It was interesting to review the instructional design (ID) process from a different perspective. Up until this point, I have examined the process through the eyes of Morrison, Ross, Kalman, & Kemp (2011) and followed their design principles. The process laid out in Piskurich’s (2006) text, though similarly ordered, is designed to take place much more rapidly, contains many shortcuts, and is infinitely more practical for the busy professional, particularly one like me who is often acting as an entire ID team.
I often work on short term projects like this and had never even really considered them ID projects until this class. This has forced me to take the time not only to intentionally think about the analysis and design stages of my shorter projects, but to go back and evaluate the results. While I am still waiting for the results from the second design project, the results of the evaluation from the first project indicated that the lesson was largely successful but did point out areas where the lesson needed to be reworked or improved. These insights were important even for the success of a small project like this involving only one lesson, and it demonstrates all the more the importance of evaluation for larger-scale projects.

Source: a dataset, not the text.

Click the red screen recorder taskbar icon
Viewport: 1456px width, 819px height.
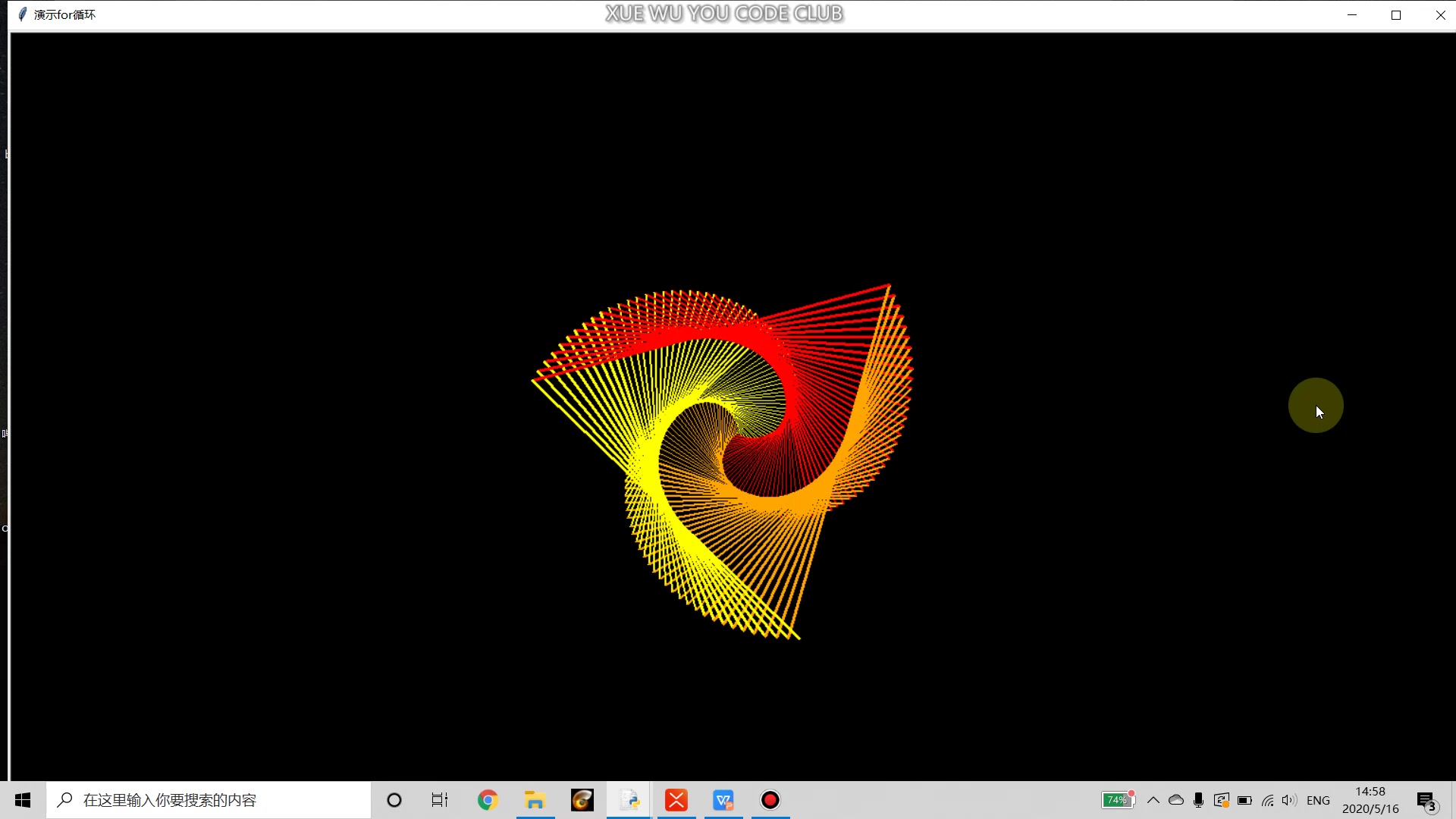pyautogui.click(x=770, y=800)
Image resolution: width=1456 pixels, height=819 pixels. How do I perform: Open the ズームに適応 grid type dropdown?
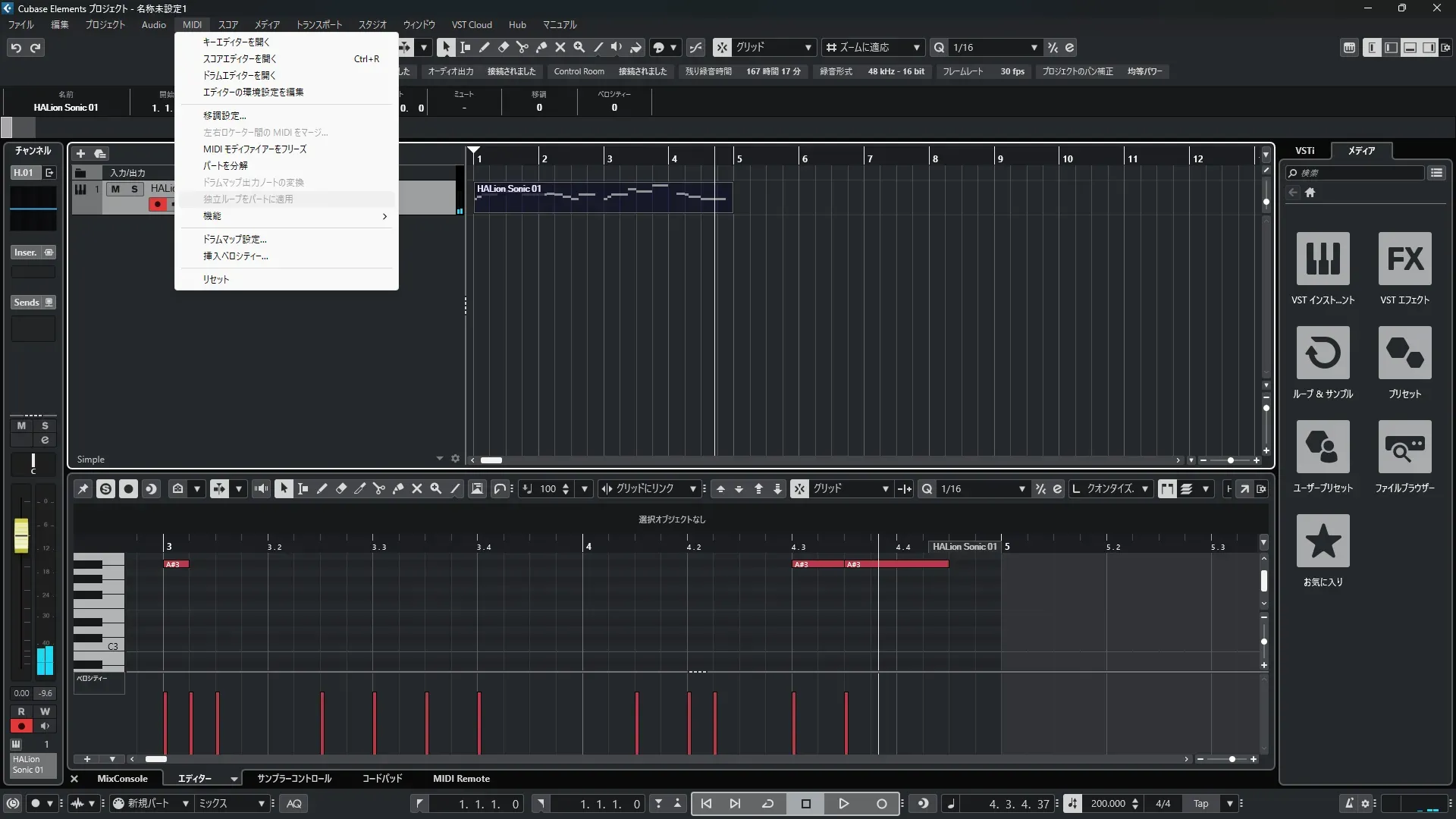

Although I was disappointed that this course was not more tool-oriented and initially felt I should have waived the course, I do not resent the time spent as it has proved to be a valuable learning experience which has helped me hone and refine my skills as an ID professional.
Morrison, G. R., Ross, S. M., Kalman, H. K., & Kemp, J. E. (2011). Designing Effective Instruction (6th ed.). Hoboken, NJ: John Wiley & Sons, Inc.
Piskurich, G. M. (2006). Rapid instructional design: Learning ID fast and right (2nd ed.). Wiley.com.